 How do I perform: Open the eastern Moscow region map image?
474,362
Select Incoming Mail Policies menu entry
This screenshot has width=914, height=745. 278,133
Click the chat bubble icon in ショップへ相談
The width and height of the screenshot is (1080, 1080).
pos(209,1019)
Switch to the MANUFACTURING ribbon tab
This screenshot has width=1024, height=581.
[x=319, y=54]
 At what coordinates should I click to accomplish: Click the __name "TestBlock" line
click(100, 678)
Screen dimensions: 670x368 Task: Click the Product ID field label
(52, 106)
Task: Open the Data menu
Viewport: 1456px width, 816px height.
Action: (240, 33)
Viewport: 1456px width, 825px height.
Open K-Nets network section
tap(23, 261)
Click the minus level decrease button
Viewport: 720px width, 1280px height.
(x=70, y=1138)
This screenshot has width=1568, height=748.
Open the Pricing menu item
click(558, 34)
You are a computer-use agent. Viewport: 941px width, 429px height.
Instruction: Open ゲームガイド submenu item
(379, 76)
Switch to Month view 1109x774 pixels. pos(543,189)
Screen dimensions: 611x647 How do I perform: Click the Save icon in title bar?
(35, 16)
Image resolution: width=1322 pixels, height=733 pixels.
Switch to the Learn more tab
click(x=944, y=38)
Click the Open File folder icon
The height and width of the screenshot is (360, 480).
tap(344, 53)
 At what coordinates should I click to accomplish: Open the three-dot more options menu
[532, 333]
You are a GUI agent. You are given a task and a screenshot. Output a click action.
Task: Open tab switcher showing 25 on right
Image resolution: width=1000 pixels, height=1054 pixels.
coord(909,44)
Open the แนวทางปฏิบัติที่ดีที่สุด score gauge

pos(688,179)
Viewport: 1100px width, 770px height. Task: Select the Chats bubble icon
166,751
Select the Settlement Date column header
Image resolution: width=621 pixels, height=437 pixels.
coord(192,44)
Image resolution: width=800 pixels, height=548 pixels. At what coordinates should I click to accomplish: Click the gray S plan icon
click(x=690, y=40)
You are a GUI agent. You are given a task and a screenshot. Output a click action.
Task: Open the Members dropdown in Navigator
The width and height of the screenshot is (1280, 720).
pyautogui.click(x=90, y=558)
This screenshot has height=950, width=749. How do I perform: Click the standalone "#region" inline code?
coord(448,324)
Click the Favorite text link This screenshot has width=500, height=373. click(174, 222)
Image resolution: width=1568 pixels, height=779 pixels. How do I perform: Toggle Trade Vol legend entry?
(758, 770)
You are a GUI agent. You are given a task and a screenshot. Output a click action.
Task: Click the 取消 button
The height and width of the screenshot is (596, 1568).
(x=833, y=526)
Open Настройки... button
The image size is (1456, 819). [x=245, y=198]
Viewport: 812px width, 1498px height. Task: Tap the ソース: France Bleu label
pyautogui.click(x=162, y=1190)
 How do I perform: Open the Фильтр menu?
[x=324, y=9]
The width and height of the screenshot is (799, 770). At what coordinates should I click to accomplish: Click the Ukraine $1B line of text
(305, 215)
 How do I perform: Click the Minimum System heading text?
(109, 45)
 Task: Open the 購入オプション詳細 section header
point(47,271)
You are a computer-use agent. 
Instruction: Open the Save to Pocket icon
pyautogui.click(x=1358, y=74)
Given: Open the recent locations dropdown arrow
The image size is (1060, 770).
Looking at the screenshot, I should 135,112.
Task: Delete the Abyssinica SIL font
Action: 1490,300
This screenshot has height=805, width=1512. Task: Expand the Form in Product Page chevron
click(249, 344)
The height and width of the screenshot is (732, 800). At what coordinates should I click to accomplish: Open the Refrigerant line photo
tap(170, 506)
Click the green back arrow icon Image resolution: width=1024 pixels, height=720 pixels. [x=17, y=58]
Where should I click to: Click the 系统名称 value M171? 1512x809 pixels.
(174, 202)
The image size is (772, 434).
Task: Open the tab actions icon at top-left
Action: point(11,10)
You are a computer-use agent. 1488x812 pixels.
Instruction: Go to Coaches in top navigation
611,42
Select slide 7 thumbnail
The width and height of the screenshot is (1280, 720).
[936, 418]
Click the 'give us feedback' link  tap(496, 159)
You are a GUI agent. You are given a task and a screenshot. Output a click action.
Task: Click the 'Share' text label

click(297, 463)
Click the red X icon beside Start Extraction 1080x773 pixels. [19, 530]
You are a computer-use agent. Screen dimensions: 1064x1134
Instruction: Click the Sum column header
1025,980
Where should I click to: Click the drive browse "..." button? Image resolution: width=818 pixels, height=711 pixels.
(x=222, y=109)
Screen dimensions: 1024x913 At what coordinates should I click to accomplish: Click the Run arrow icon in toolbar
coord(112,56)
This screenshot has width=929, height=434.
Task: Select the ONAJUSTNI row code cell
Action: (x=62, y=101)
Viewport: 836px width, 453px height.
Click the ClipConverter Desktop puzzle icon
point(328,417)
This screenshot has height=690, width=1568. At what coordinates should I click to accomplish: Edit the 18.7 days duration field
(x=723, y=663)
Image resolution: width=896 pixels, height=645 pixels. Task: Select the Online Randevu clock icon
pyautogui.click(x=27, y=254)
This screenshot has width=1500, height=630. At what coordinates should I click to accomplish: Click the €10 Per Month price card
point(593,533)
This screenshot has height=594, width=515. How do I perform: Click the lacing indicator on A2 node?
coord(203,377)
+++
▸ Exercise:
Repeat all of the data exactly.

▸ Solution to this task:
 How do I perform: Open the eastern Moscow region map image?
474,362
Select Incoming Mail Policies menu entry
This screenshot has width=914, height=745. 278,133
Click the chat bubble icon in ショップへ相談
The width and height of the screenshot is (1080, 1080).
pos(209,1019)
Switch to the MANUFACTURING ribbon tab
This screenshot has width=1024, height=581.
[x=319, y=54]
 At what coordinates should I click to accomplish: Click the __name "TestBlock" line
click(100, 678)
Screen dimensions: 670x368 Task: Click the Product ID field label
(52, 106)
Task: Open the Data menu
Viewport: 1456px width, 816px height.
Action: (240, 33)
Viewport: 1456px width, 825px height.
Open K-Nets network section
tap(23, 261)
Click the minus level decrease button
Viewport: 720px width, 1280px height.
(x=70, y=1138)
This screenshot has width=1568, height=748.
Open the Pricing menu item
click(558, 34)
You are a computer-use agent. Viewport: 941px width, 429px height.
Instruction: Open ゲームガイド submenu item
(379, 76)
Switch to Month view 1109x774 pixels. pos(543,189)
Screen dimensions: 611x647 How do I perform: Click the Save icon in title bar?
(35, 16)
Image resolution: width=1322 pixels, height=733 pixels.
Switch to the Learn more tab
click(x=944, y=38)
Click the Open File folder icon
The height and width of the screenshot is (360, 480).
tap(344, 53)
 At what coordinates should I click to accomplish: Open the three-dot more options menu
[532, 333]
You are a GUI agent. You are given a task and a screenshot. Output a click action.
Task: Open tab switcher showing 25 on right
Image resolution: width=1000 pixels, height=1054 pixels.
coord(909,44)
Open the แนวทางปฏิบัติที่ดีที่สุด score gauge

pos(688,179)
Viewport: 1100px width, 770px height. Task: Select the Chats bubble icon
166,751
Select the Settlement Date column header
Image resolution: width=621 pixels, height=437 pixels.
coord(192,44)
Image resolution: width=800 pixels, height=548 pixels. At what coordinates should I click to accomplish: Click the gray S plan icon
click(x=690, y=40)
You are a GUI agent. You are given a task and a screenshot. Output a click action.
Task: Open the Members dropdown in Navigator
The width and height of the screenshot is (1280, 720).
pyautogui.click(x=90, y=558)
This screenshot has height=950, width=749. How do I perform: Click the standalone "#region" inline code?
coord(448,324)
Click the Favorite text link This screenshot has width=500, height=373. click(174, 222)
Image resolution: width=1568 pixels, height=779 pixels. How do I perform: Toggle Trade Vol legend entry?
(758, 770)
You are a GUI agent. You are given a task and a screenshot. Output a click action.
Task: Click the 取消 button
The height and width of the screenshot is (596, 1568).
(x=833, y=526)
Open Настройки... button
The image size is (1456, 819). [x=245, y=198]
Viewport: 812px width, 1498px height. Task: Tap the ソース: France Bleu label
pyautogui.click(x=162, y=1190)
 How do I perform: Open the Фильтр menu?
[x=324, y=9]
The width and height of the screenshot is (799, 770). At what coordinates should I click to accomplish: Click the Ukraine $1B line of text
(305, 215)
 How do I perform: Click the Minimum System heading text?
(109, 45)
 Task: Open the 購入オプション詳細 section header
point(47,271)
You are a computer-use agent. 
Instruction: Open the Save to Pocket icon
pyautogui.click(x=1358, y=74)
Given: Open the recent locations dropdown arrow
The image size is (1060, 770).
Looking at the screenshot, I should 135,112.
Task: Delete the Abyssinica SIL font
Action: 1490,300
This screenshot has height=805, width=1512. Task: Expand the Form in Product Page chevron
click(249, 344)
The height and width of the screenshot is (732, 800). At what coordinates should I click to accomplish: Open the Refrigerant line photo
tap(170, 506)
Click the green back arrow icon Image resolution: width=1024 pixels, height=720 pixels. [x=17, y=58]
Where should I click to: Click the 系统名称 value M171? 1512x809 pixels.
(174, 202)
The image size is (772, 434).
Task: Open the tab actions icon at top-left
Action: point(11,10)
You are a computer-use agent. 1488x812 pixels.
Instruction: Go to Coaches in top navigation
611,42
Select slide 7 thumbnail
The width and height of the screenshot is (1280, 720).
[936, 418]
Click the 'give us feedback' link  tap(496, 159)
You are a GUI agent. You are given a task and a screenshot. Output a click action.
Task: Click the 'Share' text label

click(297, 463)
Click the red X icon beside Start Extraction 1080x773 pixels. [19, 530]
You are a computer-use agent. Screen dimensions: 1064x1134
Instruction: Click the Sum column header
1025,980
Where should I click to: Click the drive browse "..." button? Image resolution: width=818 pixels, height=711 pixels.
(x=222, y=109)
Screen dimensions: 1024x913 At what coordinates should I click to accomplish: Click the Run arrow icon in toolbar
coord(112,56)
This screenshot has width=929, height=434.
Task: Select the ONAJUSTNI row code cell
Action: (x=62, y=101)
Viewport: 836px width, 453px height.
Click the ClipConverter Desktop puzzle icon
point(328,417)
This screenshot has height=690, width=1568. At what coordinates should I click to accomplish: Edit the 18.7 days duration field
(x=723, y=663)
Image resolution: width=896 pixels, height=645 pixels. Task: Select the Online Randevu clock icon
pyautogui.click(x=27, y=254)
This screenshot has width=1500, height=630. At what coordinates should I click to accomplish: Click the €10 Per Month price card
point(593,533)
This screenshot has height=594, width=515. How do I perform: Click the lacing indicator on A2 node?
coord(203,377)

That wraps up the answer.